Oven temperatures are for conventional; if using fan-forced (convection), reduce the temperature by 20˚C. | We use Australian tablespoons and cups: 1 teaspoon equals 5 ml; 1 tablespoon equals 20 ml; 1 cup equals 250 ml. | All herbs are fresh (unless specified) and cups are lightly packed. | All vegetables are medium size and peeled, unless specified. | All eggs are 55-60 g, unless specified.

Instructions

If using salted or dried hog casings, remove from packet and rinse through with plenty of cold fresh water. Set aside.

Soak the sultanas in half of the marsala for at least 1 hour.

If the pig’s blood is really fresh and still warm, it must be whisked as it cools to stop the clots. If any form, strain out with a sieve.

In a large bowl, pour in the pig’s blood. Add the sultanas, remaining marsala, milk, pine nuts, cocoa, sugar and finally the breadcrumbs. Mix well together. Tie off one end of the casing.

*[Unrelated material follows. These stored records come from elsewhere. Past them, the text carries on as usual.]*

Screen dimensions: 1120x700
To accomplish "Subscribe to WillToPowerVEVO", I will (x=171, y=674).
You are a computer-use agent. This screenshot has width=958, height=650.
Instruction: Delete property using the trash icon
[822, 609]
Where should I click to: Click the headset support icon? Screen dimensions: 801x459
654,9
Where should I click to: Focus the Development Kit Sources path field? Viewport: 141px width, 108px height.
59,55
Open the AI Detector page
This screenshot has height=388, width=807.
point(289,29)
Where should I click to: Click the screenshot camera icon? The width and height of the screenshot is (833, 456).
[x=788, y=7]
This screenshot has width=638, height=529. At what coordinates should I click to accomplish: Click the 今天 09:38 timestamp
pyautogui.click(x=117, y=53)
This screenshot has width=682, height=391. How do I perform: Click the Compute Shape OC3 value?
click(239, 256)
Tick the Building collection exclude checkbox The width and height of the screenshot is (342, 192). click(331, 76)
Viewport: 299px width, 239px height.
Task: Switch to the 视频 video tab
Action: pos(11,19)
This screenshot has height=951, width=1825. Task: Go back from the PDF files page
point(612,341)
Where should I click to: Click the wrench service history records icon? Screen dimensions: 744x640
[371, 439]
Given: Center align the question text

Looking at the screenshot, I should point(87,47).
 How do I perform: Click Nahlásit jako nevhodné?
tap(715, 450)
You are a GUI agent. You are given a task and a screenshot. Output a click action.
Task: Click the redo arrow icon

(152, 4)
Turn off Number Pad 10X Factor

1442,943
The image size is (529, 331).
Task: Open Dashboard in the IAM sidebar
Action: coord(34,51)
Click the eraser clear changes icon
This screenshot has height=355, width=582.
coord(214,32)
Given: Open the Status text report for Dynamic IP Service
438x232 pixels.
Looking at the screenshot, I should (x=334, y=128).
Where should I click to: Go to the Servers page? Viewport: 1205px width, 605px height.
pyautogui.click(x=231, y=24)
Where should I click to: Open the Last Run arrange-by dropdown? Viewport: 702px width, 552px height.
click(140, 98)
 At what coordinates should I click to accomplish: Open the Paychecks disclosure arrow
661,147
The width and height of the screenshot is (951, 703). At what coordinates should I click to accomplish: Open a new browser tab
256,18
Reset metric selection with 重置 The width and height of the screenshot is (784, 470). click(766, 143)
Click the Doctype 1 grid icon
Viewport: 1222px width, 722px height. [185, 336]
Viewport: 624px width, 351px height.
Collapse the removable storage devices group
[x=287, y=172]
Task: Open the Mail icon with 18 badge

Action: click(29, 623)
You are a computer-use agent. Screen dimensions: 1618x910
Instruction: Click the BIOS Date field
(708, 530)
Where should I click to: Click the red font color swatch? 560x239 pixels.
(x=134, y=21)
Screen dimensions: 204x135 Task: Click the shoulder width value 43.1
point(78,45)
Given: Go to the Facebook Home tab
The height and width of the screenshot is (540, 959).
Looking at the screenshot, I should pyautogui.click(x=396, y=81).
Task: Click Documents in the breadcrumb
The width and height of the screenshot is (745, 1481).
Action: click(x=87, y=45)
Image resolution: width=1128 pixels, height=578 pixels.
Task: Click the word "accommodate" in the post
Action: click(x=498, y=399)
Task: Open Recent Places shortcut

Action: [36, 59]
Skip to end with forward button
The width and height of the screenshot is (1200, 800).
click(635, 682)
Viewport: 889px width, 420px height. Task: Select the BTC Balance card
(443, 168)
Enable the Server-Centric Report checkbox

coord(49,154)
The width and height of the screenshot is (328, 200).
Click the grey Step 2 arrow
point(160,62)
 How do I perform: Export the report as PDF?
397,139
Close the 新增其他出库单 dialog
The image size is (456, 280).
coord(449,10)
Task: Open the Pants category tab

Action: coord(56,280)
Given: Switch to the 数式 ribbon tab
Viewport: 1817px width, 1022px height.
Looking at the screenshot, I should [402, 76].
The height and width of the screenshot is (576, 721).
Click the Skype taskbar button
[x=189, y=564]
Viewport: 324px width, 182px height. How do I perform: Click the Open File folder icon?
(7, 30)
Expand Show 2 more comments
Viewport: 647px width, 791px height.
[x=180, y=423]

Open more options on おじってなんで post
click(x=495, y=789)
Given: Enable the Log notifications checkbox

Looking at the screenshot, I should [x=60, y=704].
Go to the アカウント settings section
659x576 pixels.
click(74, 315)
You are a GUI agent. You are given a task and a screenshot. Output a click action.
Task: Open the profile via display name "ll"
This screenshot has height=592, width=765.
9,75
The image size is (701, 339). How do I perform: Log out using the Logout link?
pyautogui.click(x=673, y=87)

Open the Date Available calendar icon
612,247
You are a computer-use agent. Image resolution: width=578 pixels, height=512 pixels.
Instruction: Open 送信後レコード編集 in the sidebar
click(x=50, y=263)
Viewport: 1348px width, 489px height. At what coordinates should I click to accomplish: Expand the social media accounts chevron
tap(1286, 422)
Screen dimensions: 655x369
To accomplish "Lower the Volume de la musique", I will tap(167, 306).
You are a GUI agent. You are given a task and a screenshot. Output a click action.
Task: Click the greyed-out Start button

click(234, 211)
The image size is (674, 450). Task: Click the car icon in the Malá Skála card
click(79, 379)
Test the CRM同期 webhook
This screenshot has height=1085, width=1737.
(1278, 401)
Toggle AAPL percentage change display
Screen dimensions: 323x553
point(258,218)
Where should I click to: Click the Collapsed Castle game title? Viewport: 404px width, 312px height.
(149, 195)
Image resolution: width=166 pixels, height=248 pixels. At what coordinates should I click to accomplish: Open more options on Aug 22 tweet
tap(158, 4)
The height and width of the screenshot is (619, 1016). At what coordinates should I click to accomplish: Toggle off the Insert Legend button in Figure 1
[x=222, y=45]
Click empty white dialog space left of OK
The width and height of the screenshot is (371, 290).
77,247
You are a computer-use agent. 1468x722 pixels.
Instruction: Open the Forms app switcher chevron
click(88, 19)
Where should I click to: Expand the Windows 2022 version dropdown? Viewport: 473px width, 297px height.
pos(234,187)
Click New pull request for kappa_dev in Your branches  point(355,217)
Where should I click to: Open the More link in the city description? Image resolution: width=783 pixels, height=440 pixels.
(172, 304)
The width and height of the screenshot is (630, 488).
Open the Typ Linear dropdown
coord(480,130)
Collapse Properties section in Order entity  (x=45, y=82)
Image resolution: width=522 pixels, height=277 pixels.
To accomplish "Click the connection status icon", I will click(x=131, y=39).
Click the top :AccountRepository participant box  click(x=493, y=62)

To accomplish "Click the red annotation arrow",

Ladle or funnel blood sausage mixture into your natural casings and tie off with butcher’s string. Make sure you leave a few centimetres at the top to allow for the mixture to swell.

Place the sausages into a large saucepan of cold water and heat over a low heat, bringing up gently to a simmer, allowing the sausages to poach. Once the sausages are cooked, they will float to the surface after approximately 20 minutes on a gentle simmer.

Once cooked, remove from the pan and immediately immerse in cold water for a few minutes. Take out and allow to dry and cool. They will last for a week in the fridge if well wrapped. 

 

Note
• Very fresh pig’s blood can be hard to find; ask for it at your local butcher.